Bunuel
Perry: Worker-owned businesses require workers to spend time on management decision-making and investment strategy, tasks that are not directly productive. Also, such businesses have less extensive divisions of labor than do investor-owned businesses. Such inefficiencies can lead to low profitability, and thus increase the risk for lenders. Therefore, lenders seeking to reduce their risk should not make loans to worker-owned businesses.
Which one of the following, if true, most seriously weakens Perry’s argument?
(A) Businesses with the most extensive divisions of labor sometimes fail to make the fullest use of their most versatile employees’ potential.
(B) Lenders who specialize in high-risk loans are the largest source of loans for worker-owned businesses.
(C) Investor-owned businesses are more likely than worker-owned businesses are to receive start-up loans.
(D) Worker-owned businesses have traditionally obtained loans from cooperative lending institutions established by coalitions of worker- owned businesses.
(E) In most worker-owned businesses, workers compensate for inefficiencies by working longer hours than do workers in investor-owned businesses.
EXPLANATION FROM Fox LSAT
This one hits close to home. Fox LSAT is a worker-owned business. I’m the only worker. As such, I do have to spend time on management decision-making and other tasks that are not “directly productive,” i.e., not directly related to teaching. Fox LSAT has “less extensive divisions of labor” (no division of labor whatsoever, actually) than a bigger, investor-owned company like Kaplan would have. This is all fine; the argument doesn’t bother me up to this point.
But the next line says, “Such inefficiencies can lead to low profitability, and thus increase the risk for lenders.” Here’s where I get off the wagon. First of all, the sentence says “can” rather than “must.” So even if this is true, it still doesn’t have to apply to every single business. (I think I’m probably a lot more profitable per student than Kaplan is, because I focus most of my energy on teaching, which leads to a better product and satisfied students, whereas Kaplan focuses most of its energy on marketing, which leads to a **** product and dissatisfied students. But, I digress.) Since this premise doesn’t
have to apply to every business, I think it doesn’t prove that Fox LSAT isn’t profitable, and if I’m profitable, then why would I be a bad risk for a lender?
The question asks us to “weaken” the argument, and my first guess is something like “Many businesses with no division of labor have high profitability.” Let’s see.
A) Meh. This answer choice, even if true, might only apply to those one or two businesses with the
most extensive divisions of labor. And even then, those businesses would only “fail to make the fullest use” of their employees. So what? Those could still be great businesses, and businesses without divisions of labor could still be way worse. I don’t see how this would weaken the argument. No way.

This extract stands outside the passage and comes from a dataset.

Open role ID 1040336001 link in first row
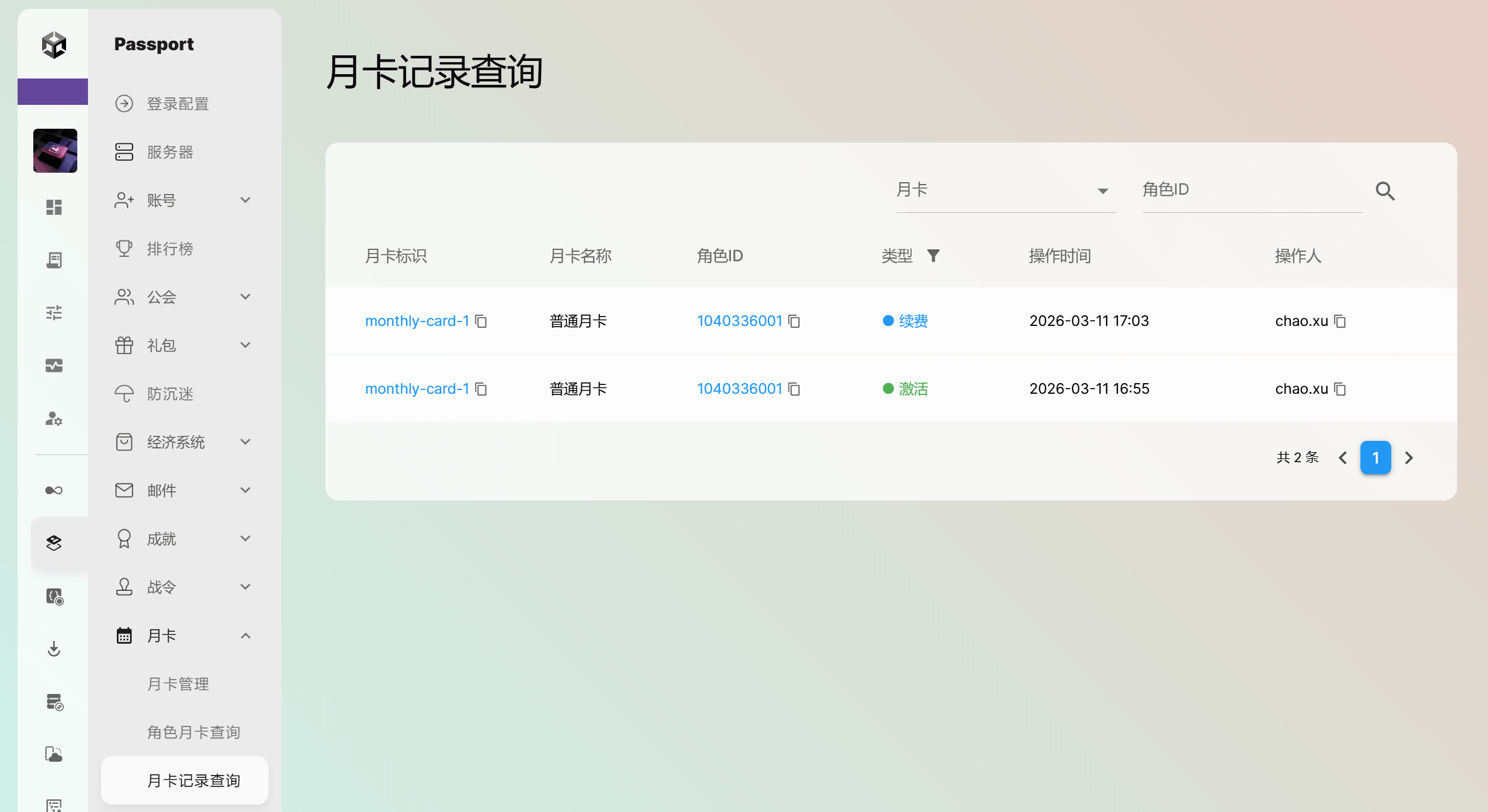click(x=739, y=321)
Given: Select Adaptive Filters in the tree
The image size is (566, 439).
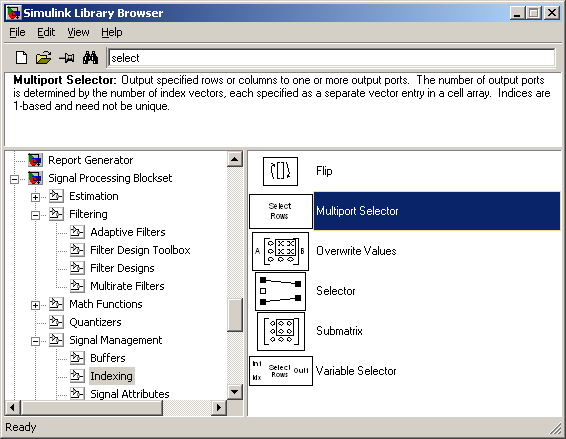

B) The source of loans that are made to worker-owned businesses simply isn’t relevant, because it’s very possible that bankers are stupid. See the housing crisis of the first decade of the 2000s, caused primarily by banks’ outrageous greed and terrible underwriting. The argument was about whether there is risk, and this answer does not prove one way or the other whether there is risk. No way.
C) Same explanation as B. It’s not about the number of loans.
D) Same explanation as B and C. It’s not about the number of loans that are “traditionally” given.
E) Yep. This answer wouldn’t apply to Fox LSAT, because I am a lazy bastard. But
if it were true about Fox LSAT, then I would be compensating for the so-called “inefficiencies” inherent in non-division of labor by busting my ass. If I busted my ass, then I could be profitable. If I was profitable, then I could be a good risk for lenders.
A through D were all really bad, and I can make a plausible case for E. So E is our answer.